Configure IndexTables for AWS S3 storage.

Authentication

Access Keys

spark.conf.set("spark.indextables.aws.accessKey", "YOUR_ACCESS_KEY")
spark.conf.set("spark.indextables.aws.secretKey", "YOUR_SECRET_KEY")

Custom Credential Provider

spark.conf.set("spark.indextables.aws.credentialsProviderClass",
"com.example.MyCredentialsProvider")

IAM Roles (EMR)

On EMR, no configuration needed - IndexTables uses the EC2 instance's IAM role automatically.

Databricks Unity Catalog

If using Unity Catalog External Locations to access S3 data, configure the Unity Catalog credential provider. We recommend setting these as cluster Spark properties:

spark.indextables.databricks.workspaceUrl https://<workspace>.cloud.databricks.com
spark.indextables.databricks.apiToken <your-token>
spark.indextables.aws.credentialsProviderClass io.indextables.spark.auth.unity.UnityCatalogAWSCredentialProvider

Alternatively, configure in your notebook:

spark.conf.set("spark.indextables.databricks.workspaceUrl", "https://<workspace>.cloud.databricks.com")
spark.conf.set("spark.indextables.databricks.apiToken", dbutils.secrets.get("scope", "token"))

// Or use your notebook's token directly
spark.conf.set("spark.indextables.databricks.apiToken",
dbutils.notebook.entry_point.getDbutils().notebook().getContext().apiToken().get())
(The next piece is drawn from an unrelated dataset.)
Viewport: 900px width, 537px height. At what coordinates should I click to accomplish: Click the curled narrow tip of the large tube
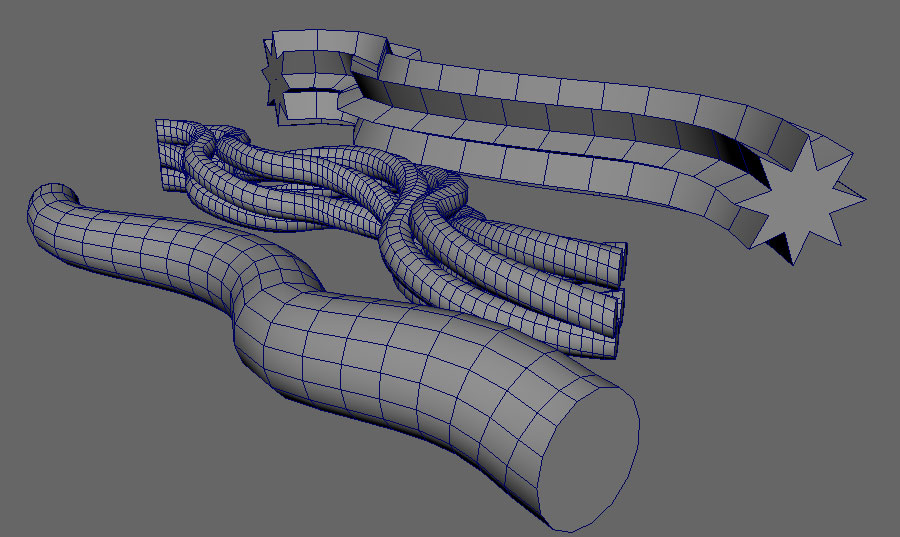[x=50, y=197]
spark.conf.set("spark.indextables.aws.credentialsProviderClass",
"io.indextables.spark.auth.unity.UnityCatalogAWSCredentialProvider")
External Location Requirements

Your S3 path must be configured as a Unity Catalog External Location. The following are required:

  • The metastore must have external_access_enabled set to true
  • You must have the EXTERNAL_USE_LOCATION privilege on the external location

See the generateTemporaryPathCredentials API for details.
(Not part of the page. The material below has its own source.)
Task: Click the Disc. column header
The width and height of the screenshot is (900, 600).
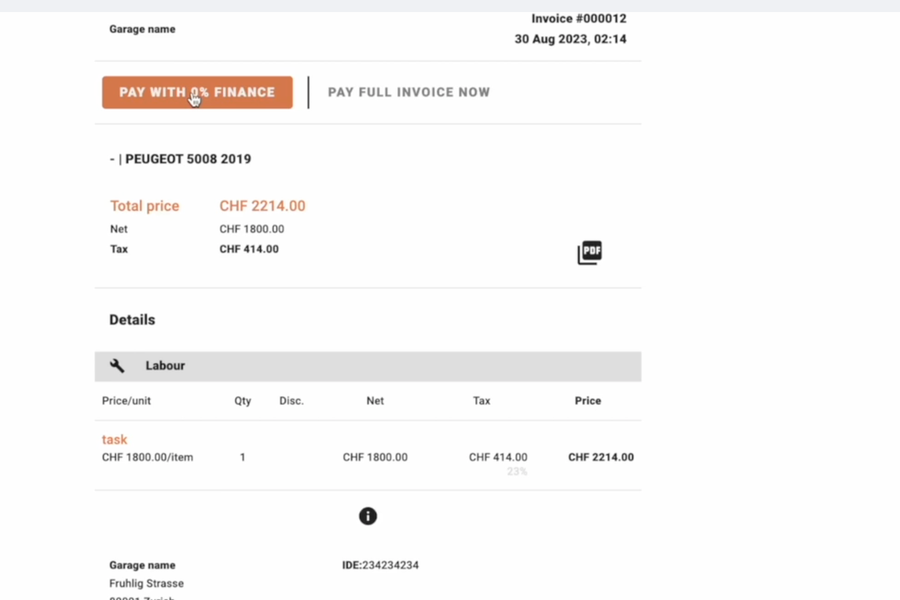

Credentials are resolved on the driver and broadcast to executors — no network calls from executors to Databricks.

Performance Tuning

// Parallel upload threads
spark.conf.set("spark.indextables.s3.maxConcurrency", "4")

// Upload part size
spark.conf.set("spark.indextables.s3.partSize", "64M")
SettingDefaultDescription
s3.maxConcurrency4Parallel upload threads
s3.partSize64MMultipart upload size

Usage

// Write to S3
df.write
.format("io.indextables.spark.core.IndexTables4SparkTableProvider")
.save("s3://bucket/path")

// Read from S3
val df = spark.read
.format("io.indextables.spark.core.IndexTables4SparkTableProvider")
.load("s3://bucket/path")

Monitoring

-- View S3 access statistics
DESCRIBE INDEXTABLES STORAGE STATS;

Best Practices

  1. Use IAM roles when possible (no credentials to manage)
  2. Increase concurrency for large writes (s3.maxConcurrency=8)
  3. Enable disk cache to reduce S3 requests